MATERIAL SUPPLIED START

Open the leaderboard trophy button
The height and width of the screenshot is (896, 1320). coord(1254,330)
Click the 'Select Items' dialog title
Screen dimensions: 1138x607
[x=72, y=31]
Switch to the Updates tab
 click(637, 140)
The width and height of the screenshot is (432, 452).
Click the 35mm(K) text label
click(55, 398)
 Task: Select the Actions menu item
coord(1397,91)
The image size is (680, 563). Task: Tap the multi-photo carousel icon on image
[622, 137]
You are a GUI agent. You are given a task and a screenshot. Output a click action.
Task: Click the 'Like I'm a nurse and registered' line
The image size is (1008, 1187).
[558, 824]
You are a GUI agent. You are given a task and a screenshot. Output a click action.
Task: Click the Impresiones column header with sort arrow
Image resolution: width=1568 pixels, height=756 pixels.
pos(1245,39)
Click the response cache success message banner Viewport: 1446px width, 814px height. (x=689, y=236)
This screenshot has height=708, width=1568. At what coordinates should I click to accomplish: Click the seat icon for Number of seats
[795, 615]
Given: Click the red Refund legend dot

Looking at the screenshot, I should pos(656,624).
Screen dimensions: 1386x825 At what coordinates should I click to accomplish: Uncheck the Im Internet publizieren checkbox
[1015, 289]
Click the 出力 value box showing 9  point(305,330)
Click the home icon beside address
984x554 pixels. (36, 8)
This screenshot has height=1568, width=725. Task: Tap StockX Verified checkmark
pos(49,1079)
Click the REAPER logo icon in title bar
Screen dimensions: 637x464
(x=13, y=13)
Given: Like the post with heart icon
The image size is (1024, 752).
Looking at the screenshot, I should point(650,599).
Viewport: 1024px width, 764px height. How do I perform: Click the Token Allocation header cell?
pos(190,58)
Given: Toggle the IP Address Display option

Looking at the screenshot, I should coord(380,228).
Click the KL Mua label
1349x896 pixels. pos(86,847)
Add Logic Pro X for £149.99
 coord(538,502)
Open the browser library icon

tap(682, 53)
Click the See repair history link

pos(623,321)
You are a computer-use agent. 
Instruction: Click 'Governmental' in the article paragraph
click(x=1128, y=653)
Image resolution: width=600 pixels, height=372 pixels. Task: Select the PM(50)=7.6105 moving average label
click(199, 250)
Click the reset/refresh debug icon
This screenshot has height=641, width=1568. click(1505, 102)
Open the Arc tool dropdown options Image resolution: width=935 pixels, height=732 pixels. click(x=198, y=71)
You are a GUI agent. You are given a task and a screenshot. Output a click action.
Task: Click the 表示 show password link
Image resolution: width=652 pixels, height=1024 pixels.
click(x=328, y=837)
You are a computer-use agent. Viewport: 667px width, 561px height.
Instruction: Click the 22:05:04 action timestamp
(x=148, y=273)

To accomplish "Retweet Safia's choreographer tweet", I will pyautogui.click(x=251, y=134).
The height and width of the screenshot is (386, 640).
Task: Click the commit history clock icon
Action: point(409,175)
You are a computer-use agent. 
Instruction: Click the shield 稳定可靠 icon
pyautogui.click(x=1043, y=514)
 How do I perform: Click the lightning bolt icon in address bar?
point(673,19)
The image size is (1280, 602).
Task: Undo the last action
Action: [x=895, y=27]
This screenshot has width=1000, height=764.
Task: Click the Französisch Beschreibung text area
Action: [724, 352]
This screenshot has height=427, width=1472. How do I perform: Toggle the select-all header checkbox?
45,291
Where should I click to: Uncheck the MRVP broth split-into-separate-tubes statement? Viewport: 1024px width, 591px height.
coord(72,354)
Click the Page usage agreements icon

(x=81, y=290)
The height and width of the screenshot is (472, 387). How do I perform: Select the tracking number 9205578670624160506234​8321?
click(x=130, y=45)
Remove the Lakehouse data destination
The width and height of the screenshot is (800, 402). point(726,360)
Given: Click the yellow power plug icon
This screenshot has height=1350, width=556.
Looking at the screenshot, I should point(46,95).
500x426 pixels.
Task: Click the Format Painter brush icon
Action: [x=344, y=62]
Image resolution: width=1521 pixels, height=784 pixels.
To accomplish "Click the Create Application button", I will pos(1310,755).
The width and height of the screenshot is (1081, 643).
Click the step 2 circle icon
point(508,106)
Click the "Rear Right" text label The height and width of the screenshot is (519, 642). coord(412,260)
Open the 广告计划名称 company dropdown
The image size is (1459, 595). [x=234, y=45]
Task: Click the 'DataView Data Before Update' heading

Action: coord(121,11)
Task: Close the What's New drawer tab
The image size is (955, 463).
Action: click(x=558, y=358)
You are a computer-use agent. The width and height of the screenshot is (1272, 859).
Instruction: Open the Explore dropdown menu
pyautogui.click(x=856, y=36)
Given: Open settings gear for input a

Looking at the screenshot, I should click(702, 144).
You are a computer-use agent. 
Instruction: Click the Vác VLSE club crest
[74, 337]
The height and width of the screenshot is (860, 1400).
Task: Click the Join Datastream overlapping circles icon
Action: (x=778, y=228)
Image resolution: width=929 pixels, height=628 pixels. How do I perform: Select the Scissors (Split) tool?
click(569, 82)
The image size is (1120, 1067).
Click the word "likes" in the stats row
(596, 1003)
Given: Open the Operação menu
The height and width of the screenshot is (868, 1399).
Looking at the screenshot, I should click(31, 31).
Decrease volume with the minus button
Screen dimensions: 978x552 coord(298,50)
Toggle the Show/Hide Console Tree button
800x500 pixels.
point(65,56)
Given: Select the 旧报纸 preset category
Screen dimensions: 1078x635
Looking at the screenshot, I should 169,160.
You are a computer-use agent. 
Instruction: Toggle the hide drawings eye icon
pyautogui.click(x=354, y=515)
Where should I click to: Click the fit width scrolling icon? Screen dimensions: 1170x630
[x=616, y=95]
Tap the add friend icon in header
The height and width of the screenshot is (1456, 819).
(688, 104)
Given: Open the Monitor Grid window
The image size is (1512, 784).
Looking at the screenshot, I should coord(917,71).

MATERIAL SUPPLIED END

Your task is to restate every record exactly.

Open the leaderboard trophy button
The height and width of the screenshot is (896, 1320). coord(1254,330)
Click the 'Select Items' dialog title
Screen dimensions: 1138x607
[x=72, y=31]
Switch to the Updates tab
 click(637, 140)
The width and height of the screenshot is (432, 452).
Click the 35mm(K) text label
click(55, 398)
 Task: Select the Actions menu item
coord(1397,91)
The image size is (680, 563). Task: Tap the multi-photo carousel icon on image
[622, 137]
You are a GUI agent. You are given a task and a screenshot. Output a click action.
Task: Click the 'Like I'm a nurse and registered' line
The image size is (1008, 1187).
[558, 824]
You are a GUI agent. You are given a task and a screenshot. Output a click action.
Task: Click the Impresiones column header with sort arrow
Image resolution: width=1568 pixels, height=756 pixels.
pos(1245,39)
Click the response cache success message banner Viewport: 1446px width, 814px height. (x=689, y=236)
This screenshot has height=708, width=1568. At what coordinates should I click to accomplish: Click the seat icon for Number of seats
[795, 615]
Given: Click the red Refund legend dot

Looking at the screenshot, I should pos(656,624).
Screen dimensions: 1386x825 At what coordinates should I click to accomplish: Uncheck the Im Internet publizieren checkbox
[1015, 289]
Click the 出力 value box showing 9  point(305,330)
Click the home icon beside address
984x554 pixels. (36, 8)
This screenshot has height=1568, width=725. Task: Tap StockX Verified checkmark
pos(49,1079)
Click the REAPER logo icon in title bar
Screen dimensions: 637x464
(x=13, y=13)
Given: Like the post with heart icon
The image size is (1024, 752).
Looking at the screenshot, I should point(650,599).
Viewport: 1024px width, 764px height. How do I perform: Click the Token Allocation header cell?
pos(190,58)
Given: Toggle the IP Address Display option

Looking at the screenshot, I should coord(380,228).
Click the KL Mua label
1349x896 pixels. pos(86,847)
Add Logic Pro X for £149.99
 coord(538,502)
Open the browser library icon

tap(682, 53)
Click the See repair history link

pos(623,321)
You are a computer-use agent. 
Instruction: Click 'Governmental' in the article paragraph
click(x=1128, y=653)
Image resolution: width=600 pixels, height=372 pixels. Task: Select the PM(50)=7.6105 moving average label
click(199, 250)
Click the reset/refresh debug icon
This screenshot has height=641, width=1568. click(1505, 102)
Open the Arc tool dropdown options Image resolution: width=935 pixels, height=732 pixels. click(x=198, y=71)
You are a GUI agent. You are given a task and a screenshot. Output a click action.
Task: Click the 表示 show password link
Image resolution: width=652 pixels, height=1024 pixels.
click(x=328, y=837)
You are a computer-use agent. Viewport: 667px width, 561px height.
Instruction: Click the 22:05:04 action timestamp
(x=148, y=273)

To accomplish "Retweet Safia's choreographer tweet", I will pyautogui.click(x=251, y=134).
The height and width of the screenshot is (386, 640).
Task: Click the commit history clock icon
Action: point(409,175)
You are a computer-use agent. 
Instruction: Click the shield 稳定可靠 icon
pyautogui.click(x=1043, y=514)
 How do I perform: Click the lightning bolt icon in address bar?
point(673,19)
The image size is (1280, 602).
Task: Undo the last action
Action: [x=895, y=27]
This screenshot has width=1000, height=764.
Task: Click the Französisch Beschreibung text area
Action: [724, 352]
This screenshot has height=427, width=1472. How do I perform: Toggle the select-all header checkbox?
45,291
Where should I click to: Uncheck the MRVP broth split-into-separate-tubes statement? Viewport: 1024px width, 591px height.
coord(72,354)
Click the Page usage agreements icon

(x=81, y=290)
The height and width of the screenshot is (472, 387). How do I perform: Select the tracking number 9205578670624160506234​8321?
click(x=130, y=45)
Remove the Lakehouse data destination
The width and height of the screenshot is (800, 402). point(726,360)
Given: Click the yellow power plug icon
This screenshot has height=1350, width=556.
Looking at the screenshot, I should point(46,95).
500x426 pixels.
Task: Click the Format Painter brush icon
Action: [x=344, y=62]
Image resolution: width=1521 pixels, height=784 pixels.
To accomplish "Click the Create Application button", I will pos(1310,755).
The width and height of the screenshot is (1081, 643).
Click the step 2 circle icon
point(508,106)
Click the "Rear Right" text label The height and width of the screenshot is (519, 642). coord(412,260)
Open the 广告计划名称 company dropdown
The image size is (1459, 595). [x=234, y=45]
Task: Click the 'DataView Data Before Update' heading

Action: coord(121,11)
Task: Close the What's New drawer tab
The image size is (955, 463).
Action: click(x=558, y=358)
You are a computer-use agent. The width and height of the screenshot is (1272, 859).
Instruction: Open the Explore dropdown menu
pyautogui.click(x=856, y=36)
Given: Open settings gear for input a

Looking at the screenshot, I should click(702, 144).
You are a computer-use agent. 
Instruction: Click the Vác VLSE club crest
[74, 337]
The height and width of the screenshot is (860, 1400).
Task: Click the Join Datastream overlapping circles icon
Action: (x=778, y=228)
Image resolution: width=929 pixels, height=628 pixels. How do I perform: Select the Scissors (Split) tool?
click(569, 82)
The image size is (1120, 1067).
Click the word "likes" in the stats row
(596, 1003)
Given: Open the Operação menu
The height and width of the screenshot is (868, 1399).
Looking at the screenshot, I should click(31, 31).
Decrease volume with the minus button
Screen dimensions: 978x552 coord(298,50)
Toggle the Show/Hide Console Tree button
800x500 pixels.
point(65,56)
Given: Select the 旧报纸 preset category
Screen dimensions: 1078x635
Looking at the screenshot, I should 169,160.
You are a computer-use agent. 
Instruction: Toggle the hide drawings eye icon
pyautogui.click(x=354, y=515)
Where should I click to: Click the fit width scrolling icon? Screen dimensions: 1170x630
[x=616, y=95]
Tap the add friend icon in header
The height and width of the screenshot is (1456, 819).
(688, 104)
Given: Open the Monitor Grid window
The image size is (1512, 784).
Looking at the screenshot, I should coord(917,71).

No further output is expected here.